Antes de nos determos no seu livro, gostaria de a escutar a propósito do seu projeto Gente de Palmo e Meio. Na apresentação que faz ao mesmo no site escreve que o seu objetivo é simples: educar “crianças saudáveis e felizes. Sem fundamentalismos, sem extremismos”. Vivemos numa sociedade extremista e fundamentalista no que respeita à alimentação das crianças?

Infelizmente, sim. Vivemos numa sociedade onde as opiniões sobre alimentação infantil são polarizadas. Por um lado, há uma pressão para que tudo seja "perfeito" — alimentos 100% naturais, biológicos, sem açúcares, não processados, o que, para muitas famílias, é irrealista e até fonte de ansiedade. Por outro lado, encontramos quem ainda se agarra a práticas e recomendações desatualizadas, muitas vezes transmitidas de geração em geração, que já não refletem o que hoje sabemos sobre nutrição infantil. É comum ouvir frases como "comigo foi assim e estou aqui", o que ignora o impacto a longo prazo de certos hábitos alimentares.

O desafio é encontrar o equilíbrio. Acredito que a alimentação infantil não deve ser motivo de stresse ou culpa, mas sim de educação e prazer. No meu projeto Gente de Palmo e Meio, defendo que é possível criar crianças saudáveis sem cair no extremismo, porque, no fundo, o objetivo é que a relação delas com a comida seja leve, positiva e sustentável a longo prazo. É sobre educar, não sobre impor.

Todo o autor ao escrever um livro traz um propósito. No caso da Ana Rita Sousa, qual é a principal mensagem subjacente ao seu livro? Logo a abrir a obra enuncia três princípios que norteiam a sua visão sobre a alimentação pediátrica.

A principal mensagem que quero passar com o meu livro é que a alimentação infantil pode, e deve, ser simples, prática e descomplicada, mas sem perder de vista a saúde e as novas recomendações validadas pela ciência. O meu propósito com o livro é ajudar famílias a construírem hábitos alimentares positivos e sustentáveis, que respeitem as necessidades da criança e as realidades do dia a dia.

Os três princípios que apresento logo no início refletem esta visão. O primeiro objetivo passa por olhar para a alimentação com tranquilidade. Ou seja, alimentar os nossos filhos não deve ser motivo de stresse. Quando abordamos o tema com calma, transmitimos confiança às crianças. Depois, há que manter uma rotina. A consistência é essencial para criar hábitos alimentares saudáveis. Ter horários e padrões claros dá segurança às crianças e facilita o dia a dia das famílias. Por fim, defendo que a família deve comer toda ao mesmo tempo.

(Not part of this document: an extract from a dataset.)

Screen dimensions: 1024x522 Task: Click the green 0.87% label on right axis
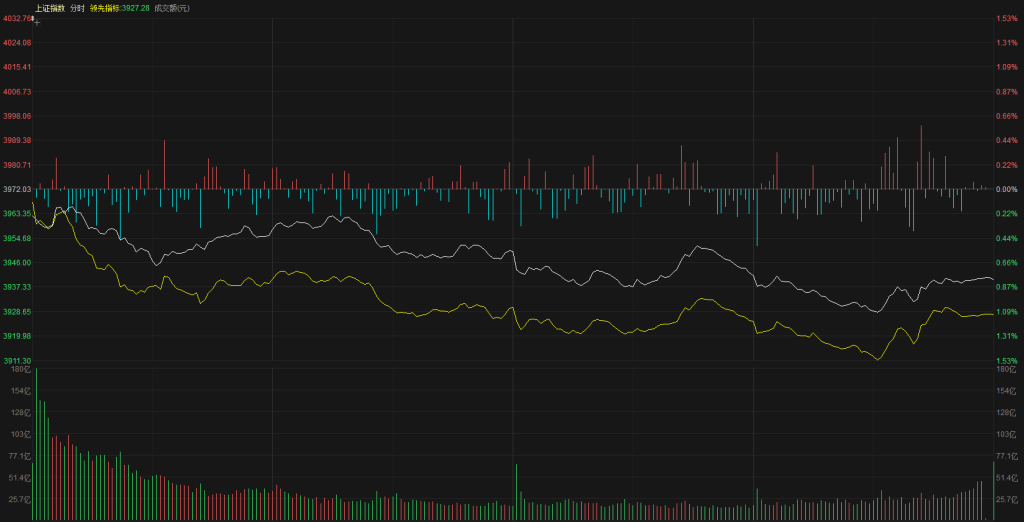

Isto fortalece os laços, reduz conflitos e ensina as crianças a explorarem os mesmos sabores e texturas. Estes princípios são simples, mas importantes. Formam a base para uma relação saudável e duradoura com a comida, tanto para as crianças quanto para as suas famílias.

Alimentação infantil
Alimentação infantil créditos: Unsplash/George Dagerotip

Mais informação pode, em certas situações, trazer menos esclarecimento. Hoje, vivemos submersos em informação. Considera que mensagens muitas vezes contraditórias podem estar a criar stresse e ansiedade nos pais face à alimentação dos seus filhos?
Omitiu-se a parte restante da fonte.